Die Banken schicken dazu die Kontostammdaten verschlüsselt an externe Rechenzentren, auf die die BaFin mit verschlüsselten Anfragen zugreift. Neu eingerichtete Konten oder veränderte Zugriffsrechte müssen die Geldinstitute täglich nachmelden, sodass nach und nach Kontenhistorien mit allen Stammdatenänderungen in den vergangenen drei Jahren entstehen. Fragen dazu will die BaFin in durchschnittlich 30 Minuten beantwortet wissen; nie darf eine Antwort länger als zwölf Stunden auf sich warten lassen. Weitere Anforderungen sind auf www.bankenfachverband.de unter dem Stichwort „24c“ genauestens aufgelistet. Die Kosten für das dort beschriebene Prozedere - von einer Sprecherin der BaFin liebevoll „Rüsselverfahren“ genannt - tragen die Geldinstitute selbst. 15000 Euro verlangt beispielsweise die Fiducia für die Systeminstallation bei Banken mit mehr als 250000 Konten; 34 Euro pro 1000 Konten kommen an jährlichen Kosten für die Datenpflege hinzu. Und auch EDS und T-Systems wollen am neuen Markt partizipieren.
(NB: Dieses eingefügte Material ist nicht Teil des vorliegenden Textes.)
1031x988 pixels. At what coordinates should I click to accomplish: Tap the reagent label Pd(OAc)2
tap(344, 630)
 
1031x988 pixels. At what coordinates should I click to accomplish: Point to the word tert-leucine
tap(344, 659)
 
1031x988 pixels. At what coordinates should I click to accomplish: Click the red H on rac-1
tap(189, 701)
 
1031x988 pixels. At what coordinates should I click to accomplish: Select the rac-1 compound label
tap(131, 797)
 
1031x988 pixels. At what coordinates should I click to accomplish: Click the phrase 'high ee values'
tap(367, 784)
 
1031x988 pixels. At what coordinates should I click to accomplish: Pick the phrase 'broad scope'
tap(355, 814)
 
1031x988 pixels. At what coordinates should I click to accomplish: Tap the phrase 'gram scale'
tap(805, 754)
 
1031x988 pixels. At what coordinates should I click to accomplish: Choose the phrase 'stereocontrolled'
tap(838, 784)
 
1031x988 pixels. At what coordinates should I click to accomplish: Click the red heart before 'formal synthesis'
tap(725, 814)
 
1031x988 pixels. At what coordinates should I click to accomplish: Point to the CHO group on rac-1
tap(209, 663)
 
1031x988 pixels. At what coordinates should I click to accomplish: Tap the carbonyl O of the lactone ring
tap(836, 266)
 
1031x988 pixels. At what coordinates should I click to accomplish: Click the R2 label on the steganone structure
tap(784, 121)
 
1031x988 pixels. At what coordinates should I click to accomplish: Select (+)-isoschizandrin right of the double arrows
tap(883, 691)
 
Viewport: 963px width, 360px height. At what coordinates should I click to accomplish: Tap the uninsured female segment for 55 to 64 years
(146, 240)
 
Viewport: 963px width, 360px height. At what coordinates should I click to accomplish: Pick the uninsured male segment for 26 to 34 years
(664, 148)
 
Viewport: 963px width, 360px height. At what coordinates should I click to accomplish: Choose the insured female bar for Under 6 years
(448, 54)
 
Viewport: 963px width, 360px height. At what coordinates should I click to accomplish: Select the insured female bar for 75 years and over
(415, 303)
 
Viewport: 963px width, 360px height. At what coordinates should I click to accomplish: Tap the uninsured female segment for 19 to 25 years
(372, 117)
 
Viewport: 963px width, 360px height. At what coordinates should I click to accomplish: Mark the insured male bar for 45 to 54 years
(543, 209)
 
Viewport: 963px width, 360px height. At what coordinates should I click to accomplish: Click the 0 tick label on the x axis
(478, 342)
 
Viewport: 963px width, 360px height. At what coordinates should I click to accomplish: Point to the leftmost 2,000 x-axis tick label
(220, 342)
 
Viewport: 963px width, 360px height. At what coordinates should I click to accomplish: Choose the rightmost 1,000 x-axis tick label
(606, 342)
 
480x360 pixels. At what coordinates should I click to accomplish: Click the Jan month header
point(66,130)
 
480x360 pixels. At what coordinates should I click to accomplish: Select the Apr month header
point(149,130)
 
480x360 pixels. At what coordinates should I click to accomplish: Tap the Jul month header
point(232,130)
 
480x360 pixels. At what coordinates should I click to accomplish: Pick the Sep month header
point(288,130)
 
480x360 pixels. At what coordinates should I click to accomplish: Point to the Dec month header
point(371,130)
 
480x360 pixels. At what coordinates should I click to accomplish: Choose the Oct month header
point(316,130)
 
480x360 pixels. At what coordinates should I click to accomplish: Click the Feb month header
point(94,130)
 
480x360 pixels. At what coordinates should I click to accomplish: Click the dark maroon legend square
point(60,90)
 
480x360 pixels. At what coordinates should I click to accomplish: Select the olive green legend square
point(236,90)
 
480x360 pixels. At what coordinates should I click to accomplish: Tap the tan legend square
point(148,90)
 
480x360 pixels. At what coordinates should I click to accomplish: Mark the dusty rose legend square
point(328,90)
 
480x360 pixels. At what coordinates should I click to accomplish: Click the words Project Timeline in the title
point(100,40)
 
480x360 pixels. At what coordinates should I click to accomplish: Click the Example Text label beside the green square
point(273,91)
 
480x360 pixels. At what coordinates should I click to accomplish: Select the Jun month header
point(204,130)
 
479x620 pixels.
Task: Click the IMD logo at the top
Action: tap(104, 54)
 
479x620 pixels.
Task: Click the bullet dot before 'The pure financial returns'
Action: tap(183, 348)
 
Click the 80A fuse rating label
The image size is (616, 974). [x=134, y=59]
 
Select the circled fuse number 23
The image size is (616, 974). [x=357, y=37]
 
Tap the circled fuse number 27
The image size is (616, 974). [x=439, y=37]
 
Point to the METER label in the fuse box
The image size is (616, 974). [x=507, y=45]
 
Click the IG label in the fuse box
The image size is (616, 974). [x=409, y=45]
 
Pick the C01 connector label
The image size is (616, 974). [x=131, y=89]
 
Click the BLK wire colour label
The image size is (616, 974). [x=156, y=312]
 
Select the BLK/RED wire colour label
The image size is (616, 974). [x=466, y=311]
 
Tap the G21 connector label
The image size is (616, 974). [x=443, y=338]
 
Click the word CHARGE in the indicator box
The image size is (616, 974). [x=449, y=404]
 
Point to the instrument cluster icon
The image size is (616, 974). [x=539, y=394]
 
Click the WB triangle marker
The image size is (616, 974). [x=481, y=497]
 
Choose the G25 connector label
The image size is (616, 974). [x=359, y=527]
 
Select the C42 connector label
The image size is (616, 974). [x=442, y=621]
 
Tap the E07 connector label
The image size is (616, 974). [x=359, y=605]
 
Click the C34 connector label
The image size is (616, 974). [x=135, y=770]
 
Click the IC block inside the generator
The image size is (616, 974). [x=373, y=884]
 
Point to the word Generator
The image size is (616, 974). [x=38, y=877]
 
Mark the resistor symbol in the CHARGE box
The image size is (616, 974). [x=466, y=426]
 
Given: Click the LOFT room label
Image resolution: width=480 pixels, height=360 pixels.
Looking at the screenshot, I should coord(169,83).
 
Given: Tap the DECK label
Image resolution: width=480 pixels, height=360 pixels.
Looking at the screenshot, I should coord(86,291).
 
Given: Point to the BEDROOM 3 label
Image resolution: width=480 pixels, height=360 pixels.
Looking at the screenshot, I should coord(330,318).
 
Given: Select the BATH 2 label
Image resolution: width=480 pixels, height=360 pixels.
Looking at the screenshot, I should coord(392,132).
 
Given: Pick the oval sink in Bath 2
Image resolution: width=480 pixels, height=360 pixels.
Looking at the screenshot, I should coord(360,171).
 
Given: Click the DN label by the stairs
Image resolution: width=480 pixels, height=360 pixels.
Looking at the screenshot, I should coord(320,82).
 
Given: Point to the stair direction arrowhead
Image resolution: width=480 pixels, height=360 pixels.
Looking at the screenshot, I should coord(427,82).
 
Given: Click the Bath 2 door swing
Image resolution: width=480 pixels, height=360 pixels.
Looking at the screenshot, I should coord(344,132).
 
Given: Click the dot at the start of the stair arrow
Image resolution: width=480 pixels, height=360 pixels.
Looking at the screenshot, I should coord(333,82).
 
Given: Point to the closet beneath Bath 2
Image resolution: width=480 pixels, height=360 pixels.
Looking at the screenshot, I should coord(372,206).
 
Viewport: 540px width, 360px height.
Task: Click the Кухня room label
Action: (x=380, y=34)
Die vier großen Dachverbände von Banken und Sparkassen haben zwar pflichtgemäß gegen diese zusätzliche Belastung protestiert, konnten allerdings nicht mehr für ihre Mitglieder tun, als ihnen Hilfe durch die eigenen IT-Tochterfirmen anzubieten. Postbank-Projektleiter Essler hat dieses Angebot angenommen. Die IT-Tochter des Bundesverbands Öffentlicher Banken Deutschlands (VÖB-ZVD) speichert für ihn die verschlüsselten Daten, pflegt neue oder veränderte Kontozugriffsrechte ein und betreibt die Software, die aus den XML-Dateien der BaFin die Suchanfragen für die Datenbank generiert. 1,5 Terabyte hält Bereichsleiter Hermann Beckers in einem SAN (Storage Area Network) bereit, auf das zwei x-440-Server von IBM zugreifen; mehr als die Hälfte der Speicherkapazität ist der Postbank vorbehalten. Da diese und die ebenfalls in Bonn ansässige VÖB-ZVD bereits an anderen Stellen kooperieren, müssen sie für den zusätzlichen Daten-Traffic auch keine neuen Telefonverbindungen aufbauen. Die Kosten dafür wären ebenfalls an der Postbank kleben geblieben.

Abgetrennt vom täglichen Bankgeschäft

Dass die Banken die Kontostammdaten verschlüsselt und gesondert vom operativen Geschäft bereitstellen müssen, erklärt die BaFin mit dem Datenschutz. Die Banken sollen nicht wissen, welche Personen gerade von staatlichen Ermittlern der Geldwäsche oder des Terrorismus verdächtigt werden. Diese erwarten offensichtlich, dass sie auch viele Unschuldige ins Visier nehmen werden, denen man grundlose Verdächtigungen durch ihre Hausbank ersparen möchte. Mit bis zu 250 Anfragen pro Stunde rechnet Beckers vom IT-Dienstleister VÖB-ZVD, der neben der Postbank noch 20 weitere Geldinstitute in Sachen 24c betreut. „Genau wissen wir natürlich nicht, wie viele Anfragen kommen werden“, ergänzt Beckers. Auch die BaFin kann nur erahnen, wie oft in- und ausländische Bedarfsträger anklopfen werden.